In 1930 came the discovery of the East Texas Field and much of this wealth accrued to ordinary Texans. Some, like the Clampetts, may have left for Beverly Hills, but many stayed. Dallas, once a backwater, boomed. The University of Texas is now in the top 50 universities in the world, a higher ranking than any in Australia. From the desert, Houston emerged to be the fourth biggest city in America.
The East Texas Field was the biggest oil field discovered up to that time at six billion barrels of oil. The gas in the Bowen and Surat basins amount to about five billion barrels of oil.
But that opportunity will only truly create a lasting legacy of wealth if the people of Roma, Chinchilla, Dalby and Gladstone can keep some of the wealth they create. There is no reason Roma can’t be a vastly more substantial town than it is.
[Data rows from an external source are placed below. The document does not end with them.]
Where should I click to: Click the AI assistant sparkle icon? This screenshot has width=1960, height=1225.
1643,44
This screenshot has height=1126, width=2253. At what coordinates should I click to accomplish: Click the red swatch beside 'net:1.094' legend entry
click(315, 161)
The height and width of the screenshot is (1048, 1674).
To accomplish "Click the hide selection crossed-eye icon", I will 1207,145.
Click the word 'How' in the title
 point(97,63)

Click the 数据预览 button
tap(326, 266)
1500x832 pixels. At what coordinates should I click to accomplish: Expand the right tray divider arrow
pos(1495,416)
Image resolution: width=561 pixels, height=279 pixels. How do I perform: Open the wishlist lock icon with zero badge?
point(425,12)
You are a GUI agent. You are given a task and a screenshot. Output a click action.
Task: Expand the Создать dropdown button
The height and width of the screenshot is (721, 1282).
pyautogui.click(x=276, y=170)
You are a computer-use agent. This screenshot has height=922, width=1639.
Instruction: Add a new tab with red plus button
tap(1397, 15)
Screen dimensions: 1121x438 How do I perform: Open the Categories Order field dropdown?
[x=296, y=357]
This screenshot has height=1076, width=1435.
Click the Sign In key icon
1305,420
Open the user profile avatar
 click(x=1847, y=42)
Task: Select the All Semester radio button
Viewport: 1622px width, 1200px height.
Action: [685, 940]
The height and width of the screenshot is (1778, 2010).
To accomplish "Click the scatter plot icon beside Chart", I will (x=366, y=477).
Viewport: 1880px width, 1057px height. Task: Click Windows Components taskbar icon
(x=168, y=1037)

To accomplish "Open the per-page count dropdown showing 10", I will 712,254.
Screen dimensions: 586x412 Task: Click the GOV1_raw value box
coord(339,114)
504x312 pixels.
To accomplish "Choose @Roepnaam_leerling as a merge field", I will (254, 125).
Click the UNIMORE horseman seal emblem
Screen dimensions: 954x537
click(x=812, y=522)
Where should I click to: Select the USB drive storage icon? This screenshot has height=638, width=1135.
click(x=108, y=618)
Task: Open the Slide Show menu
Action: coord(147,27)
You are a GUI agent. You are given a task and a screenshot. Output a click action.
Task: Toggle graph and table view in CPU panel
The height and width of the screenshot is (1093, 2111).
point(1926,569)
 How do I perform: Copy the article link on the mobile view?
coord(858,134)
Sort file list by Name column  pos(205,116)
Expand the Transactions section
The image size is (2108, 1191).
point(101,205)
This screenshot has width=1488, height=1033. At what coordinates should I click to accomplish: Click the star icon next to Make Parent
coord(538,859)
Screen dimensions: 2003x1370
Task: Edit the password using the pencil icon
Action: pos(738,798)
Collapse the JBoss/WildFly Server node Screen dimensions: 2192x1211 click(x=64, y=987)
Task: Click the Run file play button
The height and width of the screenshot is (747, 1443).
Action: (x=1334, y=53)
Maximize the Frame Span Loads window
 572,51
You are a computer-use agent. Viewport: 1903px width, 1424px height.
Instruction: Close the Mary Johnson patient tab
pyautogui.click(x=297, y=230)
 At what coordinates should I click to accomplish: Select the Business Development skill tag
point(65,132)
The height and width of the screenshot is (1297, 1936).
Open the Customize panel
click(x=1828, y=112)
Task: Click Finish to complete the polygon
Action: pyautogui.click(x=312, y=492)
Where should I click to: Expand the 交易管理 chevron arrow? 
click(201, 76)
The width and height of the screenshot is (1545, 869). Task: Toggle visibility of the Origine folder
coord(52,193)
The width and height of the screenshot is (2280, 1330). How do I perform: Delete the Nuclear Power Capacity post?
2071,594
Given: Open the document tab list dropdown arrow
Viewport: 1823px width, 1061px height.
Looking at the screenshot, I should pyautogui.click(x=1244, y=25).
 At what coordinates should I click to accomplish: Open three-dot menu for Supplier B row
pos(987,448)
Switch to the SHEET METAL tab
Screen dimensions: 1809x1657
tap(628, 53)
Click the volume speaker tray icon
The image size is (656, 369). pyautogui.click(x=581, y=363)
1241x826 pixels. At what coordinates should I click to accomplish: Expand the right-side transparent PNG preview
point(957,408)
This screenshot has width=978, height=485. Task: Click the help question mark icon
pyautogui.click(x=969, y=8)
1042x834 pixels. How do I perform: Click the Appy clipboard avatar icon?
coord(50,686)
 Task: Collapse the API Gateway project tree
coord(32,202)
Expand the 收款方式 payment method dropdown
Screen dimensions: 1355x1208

There are many in Australia who are disdainfully dismissive that we can develop anything away from the harbour in Sydney. I find this lack of vision restrictive and in some instances noxious. The wealth that is apparent from the current minerals boom should be instrumental in developing new parts of Australia.
In the current discussion that Labor has about ”squandering the minerals boom”, if you dig under the surface what they’re actually doing is propping up the demographic status quo, rather than developing something new. You never hear them talk about delivering the royalties back to the regions from which they emanated.
You never hear them talk about developing new population centres in the north, or more central parts of Australia. You do hear about the minerals wealth of the mining boom building a new electrified rail line from Chatswood to Parramatta, or a new airport at Perth.
Australians are people of vision and want to see our natural wealth invested in a visionary way. Private individuals, who live in an area, will do that and we should be vastly more dubious about the platitudes of those in the political house to deliver an outcome more than a stone’s throw away from the demands of the political franchise.